Has OpenAI Sora just launched the era of generative video?
Just a few weeks ago, I wrote that we’re probably still a long way from being able to create a movie from a natural language prompt.
Now it looks like it might happen a lot sooner than I thought. OpenAI – creator of ChatGPT, the chatbot that launched the current generative AI craze – has just announced its own text-to-video conversion model, Sora.
To say the results stunned the AI community is an understatement. While we can’t use it for ourselves yet, the videos show near-photorealistic footage of a woman walking through a Gold Rush-era American town and city, generated from simple text prompts.
According to people I’ve talked to, that puts them two or three years ahead of where they were supposed to be when it comes to generative video. This is just another sign that the AI revolution is going to unfold at a much faster pace than many predict.
But generative video – while technically astonishing – creates ethical and societal challenges that go beyond those posed by the automated creation of text, images and sounds.
So let’s take a look at what it is, what it does, and perhaps most importantly, what it means for a world in which it will inevitably become increasingly difficult to tell the difference between the real and the digital.
So what is Sora?
Basically, Sora is to video what ChatGPT is to writing, and Dall-E 3 is to image generation. You type in what you want to see and it appears, in full motion, before your eyes.
None of the videos released so far have sound, but given the advances in AI sound and music generation, we can only assume that will happen soon.

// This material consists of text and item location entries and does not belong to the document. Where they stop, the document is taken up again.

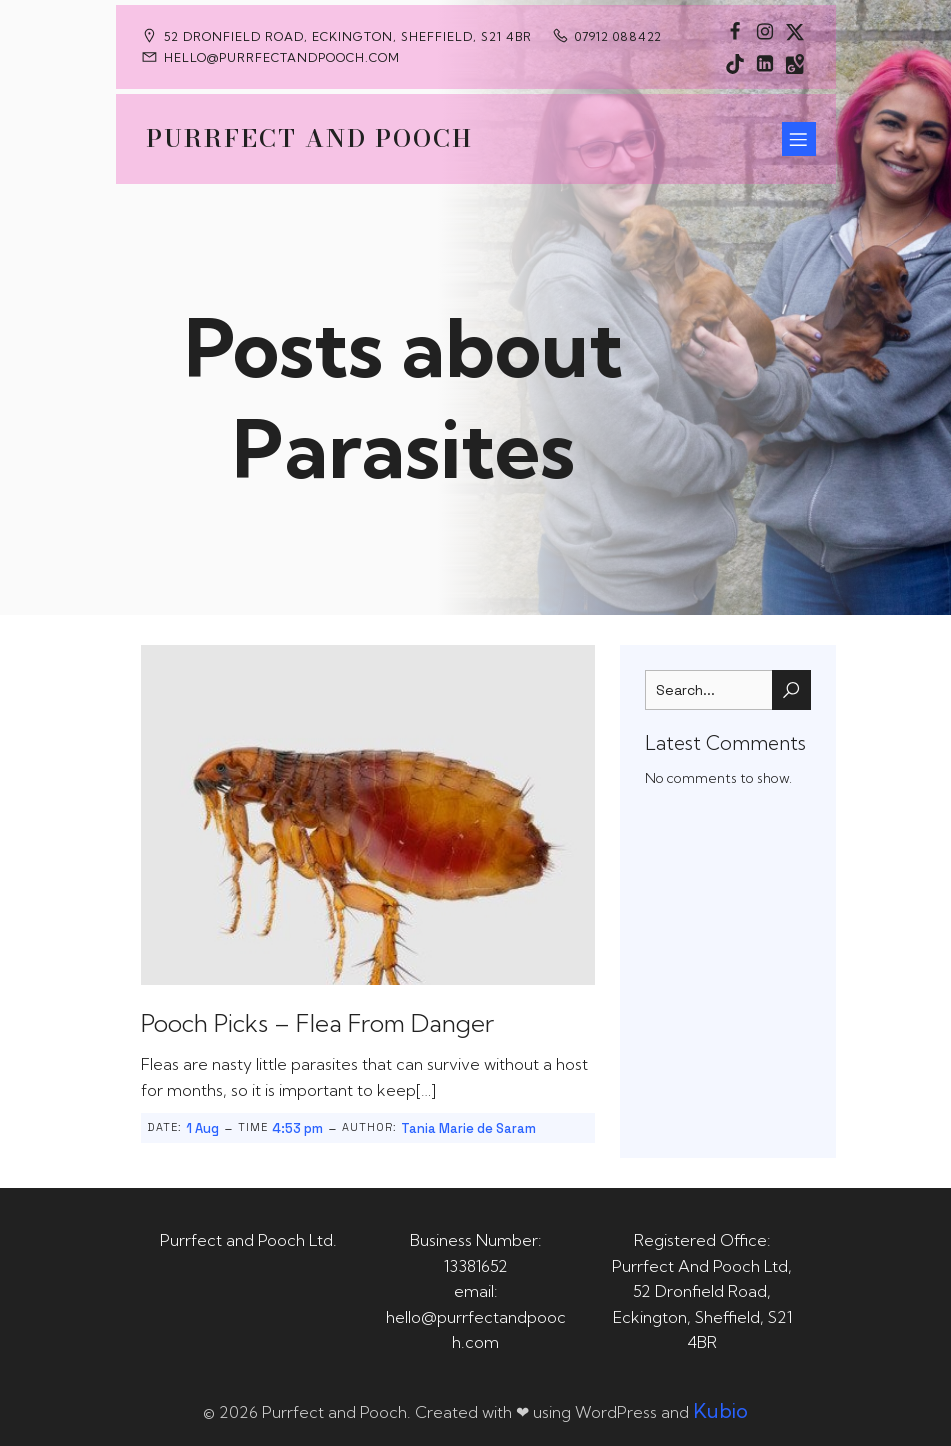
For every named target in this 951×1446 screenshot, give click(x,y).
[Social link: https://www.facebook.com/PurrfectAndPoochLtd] (735, 31)
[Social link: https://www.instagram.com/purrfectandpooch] (765, 31)
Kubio (720, 1410)
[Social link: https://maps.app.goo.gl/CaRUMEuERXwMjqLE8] (795, 63)
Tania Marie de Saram (468, 1128)
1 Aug (202, 1128)
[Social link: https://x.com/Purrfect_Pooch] (795, 31)
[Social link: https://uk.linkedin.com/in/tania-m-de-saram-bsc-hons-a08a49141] (765, 63)
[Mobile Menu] (799, 139)
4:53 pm (297, 1128)
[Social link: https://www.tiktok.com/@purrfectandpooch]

AI generative video creators aren’t entirely new. I described a number of them that have appeared over the last year or so in the article I linked to at the start of this article. But most of the time, even though they generate text, overlays and effects, they do not produce real video animation. However, there are some exceptions, such as Track.

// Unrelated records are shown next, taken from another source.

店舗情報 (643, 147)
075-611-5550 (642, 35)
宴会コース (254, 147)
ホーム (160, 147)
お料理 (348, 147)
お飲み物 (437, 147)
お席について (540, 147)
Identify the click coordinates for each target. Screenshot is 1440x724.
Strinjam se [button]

At this early stage, as impressive as it is, it’s not going to give us the next Toy Story from a prompt. But the potential is virtually limitless. Cinematographers can use it to visualize concepts and scenes or generate special effects. Teachers can create immersive historical reenactments and makers can use them to create prototypes and demonstrations.

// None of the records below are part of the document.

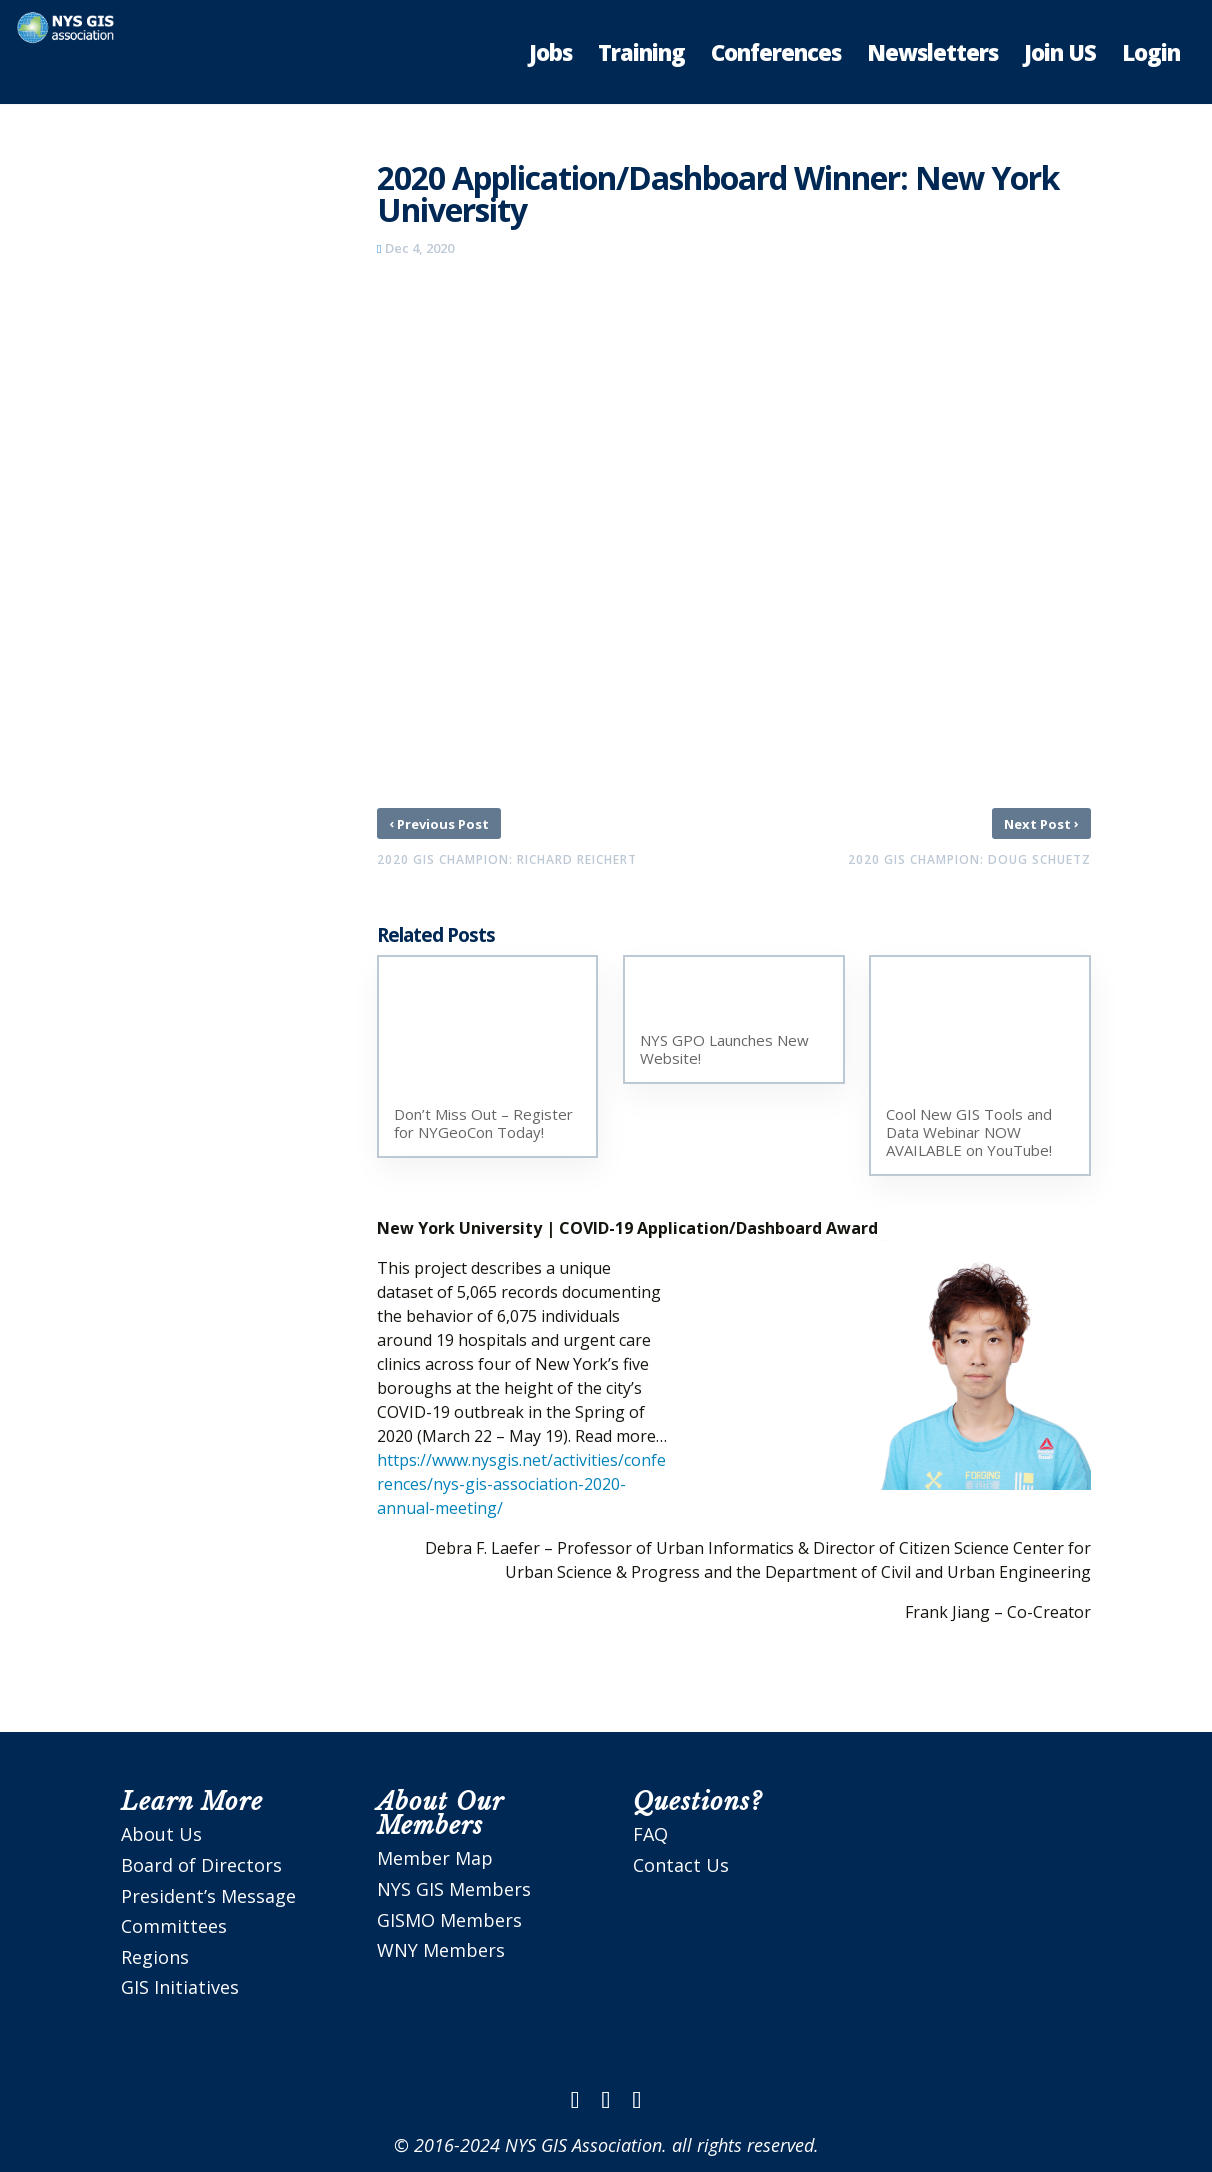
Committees (174, 1926)
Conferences (776, 56)
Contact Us (681, 1865)
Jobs (550, 56)
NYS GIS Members (454, 1889)
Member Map (435, 1858)
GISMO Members (449, 1920)
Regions (155, 1957)
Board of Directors (201, 1865)
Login (1151, 56)
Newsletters (932, 56)
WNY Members (441, 1950)
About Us (161, 1834)
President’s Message (208, 1896)
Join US (1060, 56)
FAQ (650, 1834)
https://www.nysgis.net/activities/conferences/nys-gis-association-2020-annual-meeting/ (521, 1484)
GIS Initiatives (180, 1987)
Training (641, 56)
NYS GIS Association (583, 2145)
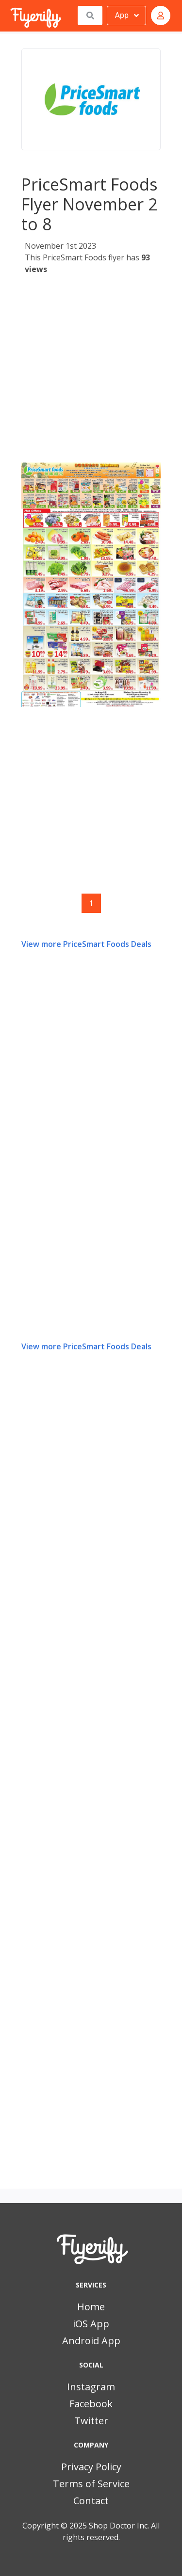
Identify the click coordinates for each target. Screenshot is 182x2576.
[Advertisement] (91, 372)
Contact (91, 2500)
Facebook (91, 2403)
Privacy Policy (91, 2466)
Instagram (91, 2386)
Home (91, 2306)
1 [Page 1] (91, 903)
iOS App (91, 2323)
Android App (91, 2340)
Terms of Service (91, 2483)
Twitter (91, 2420)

At the moment, Sora can generate videos up to one minute long. And it’s more than just generating images (if we are to consider that simple now): creating a set of consecutive images to give the impression of movement; it is able to track the positioning of objects so that they move realistically and consistently with other objects, moving in front of or behind them, for example.
It can even perform complex operations such as “remembering” objects as they leave the camera so that they are accurately recreated when they come back into view.
This is of course not perfect and OpenAI admits that it will generate inconsistencies, such as objects not following the laws of physics or causality.
But from what we’ve seen, it’s an amazing technology that gives a tantalizing glimpse of what we’ll soon be able to do!
How it works?
Like Dall-E and other image generators, Sora is essentially a diffusion model, meaning that it creates images from random “noise” and gradually derandomizes them, transforming them into an image that matches invites them.
Over thousands or tens of thousands of steps, the images that make up the video become more defined.
What really makes it special is the ability to understand how the objects – people or anything else – in the setting would realistically interact with everything else. This could mean that water makes objects wet when passing through it or that a ball falls and moves on the ground realistically as it falls.
Just as ChatGPT understands words from their context and learns how they fit together with other words to communicate meaning, Sora understands how things act and behave in real-world contexts. OpenAI hasn’t given details about the data it’s being trained on, but it will likely be many, many hours of real-world video footage from which it can learn how objects, people, animals, and objects landscapes move and interact.
In addition to generating entirely new footage, it can continue existing video and recreate existing footage from new angles.
Is the world ready for generative video on demand?
Sora offers amazing possibilities. But allowing everyone to create realistic videos of whatever they want clearly won’t be without danger.
Scams and phishing attacks could become more sophisticated, for example by using deepfake videos to make fraudulent activities appear more legitimate or plausible. We’ve seen this before with AI voiceovers overlaid on celebrity footage to make it seem like they’re giving support.
It will inevitably become easier to create non-consensual videos that bear convincing resemblances to real people, which could be used to cause harm or for blackmail purposes.
I am sure we will also see it used to try to subvert democratic processes and spread fake news and disinformation, with the aim of undermining trust in politicians, governments or institutions.
OpenAI tells us that it has built protections into its algorithms to prevent many of these uses and is also developing its own tools to help identify harmful content. But as we’ve seen with ChatGPT, it’s highly likely that workarounds will be found, or copied products will emerge without protections in place.
Addressing these issues will require a concerted effort involving education, legislation, and the adoption of robust frameworks around responsible and ethical use of AI. Unfortunately, as has been the case with any transformative technology, from mechanization to automobiles and computing, it seems inevitable that damage will be done.
But the genie is now out of the bottle, meaning it’s up to responsible AI users and advocates to ensure society effectively manages these risks while also enabling its transformative potential to be realized.